- _Work task_:
Using the listing below, retype exactly the lines starting at the one with "Task: Click the Dimension" and ending at the one with "Task: Click the Account", and include both.

··· Stored data

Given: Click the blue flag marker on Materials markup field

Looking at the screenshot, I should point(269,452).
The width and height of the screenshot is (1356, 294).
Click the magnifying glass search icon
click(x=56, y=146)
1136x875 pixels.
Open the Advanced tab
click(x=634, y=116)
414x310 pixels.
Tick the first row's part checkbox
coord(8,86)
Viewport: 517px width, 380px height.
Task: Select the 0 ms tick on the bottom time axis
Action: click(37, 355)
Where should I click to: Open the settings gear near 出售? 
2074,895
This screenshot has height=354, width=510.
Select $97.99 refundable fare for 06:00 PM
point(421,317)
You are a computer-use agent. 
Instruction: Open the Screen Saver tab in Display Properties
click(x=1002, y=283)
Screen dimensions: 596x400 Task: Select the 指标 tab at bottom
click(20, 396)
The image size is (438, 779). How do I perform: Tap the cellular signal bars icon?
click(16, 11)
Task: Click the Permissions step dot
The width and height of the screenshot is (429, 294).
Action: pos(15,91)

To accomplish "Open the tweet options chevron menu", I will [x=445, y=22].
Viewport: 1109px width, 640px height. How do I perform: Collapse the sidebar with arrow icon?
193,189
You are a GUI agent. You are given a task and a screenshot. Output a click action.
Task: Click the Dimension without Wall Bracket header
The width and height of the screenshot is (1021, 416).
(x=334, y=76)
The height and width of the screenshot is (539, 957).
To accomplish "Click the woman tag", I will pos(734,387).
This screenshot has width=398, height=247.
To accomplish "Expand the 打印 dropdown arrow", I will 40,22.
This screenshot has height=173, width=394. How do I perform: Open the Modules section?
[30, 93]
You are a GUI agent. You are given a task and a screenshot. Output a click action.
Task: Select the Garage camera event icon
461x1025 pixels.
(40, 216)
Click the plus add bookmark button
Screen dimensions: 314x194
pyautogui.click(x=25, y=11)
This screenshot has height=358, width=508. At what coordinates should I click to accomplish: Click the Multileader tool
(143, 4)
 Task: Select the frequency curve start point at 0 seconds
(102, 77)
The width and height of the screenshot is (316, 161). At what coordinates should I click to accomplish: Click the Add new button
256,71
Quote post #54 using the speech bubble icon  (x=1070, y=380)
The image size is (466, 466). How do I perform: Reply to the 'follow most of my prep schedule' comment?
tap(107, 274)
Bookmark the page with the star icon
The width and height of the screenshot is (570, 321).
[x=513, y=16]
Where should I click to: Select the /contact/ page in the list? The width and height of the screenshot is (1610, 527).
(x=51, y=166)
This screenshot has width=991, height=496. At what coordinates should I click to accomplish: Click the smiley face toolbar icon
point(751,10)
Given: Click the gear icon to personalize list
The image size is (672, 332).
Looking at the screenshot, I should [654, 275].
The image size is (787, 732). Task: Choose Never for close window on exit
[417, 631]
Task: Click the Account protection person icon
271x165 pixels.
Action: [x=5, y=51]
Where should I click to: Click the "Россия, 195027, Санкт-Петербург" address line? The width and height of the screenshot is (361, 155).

······

- _Task response_:
Task: Click the Dimension without Wall Bracket header
The width and height of the screenshot is (1021, 416).
(x=334, y=76)
The height and width of the screenshot is (539, 957).
To accomplish "Click the woman tag", I will pos(734,387).
This screenshot has width=398, height=247.
To accomplish "Expand the 打印 dropdown arrow", I will 40,22.
This screenshot has height=173, width=394. How do I perform: Open the Modules section?
[30, 93]
You are a GUI agent. You are given a task and a screenshot. Output a click action.
Task: Select the Garage camera event icon
461x1025 pixels.
(40, 216)
Click the plus add bookmark button
Screen dimensions: 314x194
pyautogui.click(x=25, y=11)
This screenshot has height=358, width=508. At what coordinates should I click to accomplish: Click the Multileader tool
(143, 4)
 Task: Select the frequency curve start point at 0 seconds
(102, 77)
The width and height of the screenshot is (316, 161). At what coordinates should I click to accomplish: Click the Add new button
256,71
Quote post #54 using the speech bubble icon  (x=1070, y=380)
The image size is (466, 466). How do I perform: Reply to the 'follow most of my prep schedule' comment?
tap(107, 274)
Bookmark the page with the star icon
The width and height of the screenshot is (570, 321).
[x=513, y=16]
Where should I click to: Select the /contact/ page in the list? The width and height of the screenshot is (1610, 527).
(x=51, y=166)
This screenshot has width=991, height=496. At what coordinates should I click to accomplish: Click the smiley face toolbar icon
point(751,10)
Given: Click the gear icon to personalize list
The image size is (672, 332).
Looking at the screenshot, I should [654, 275].
The image size is (787, 732). Task: Choose Never for close window on exit
[417, 631]
Task: Click the Account protection person icon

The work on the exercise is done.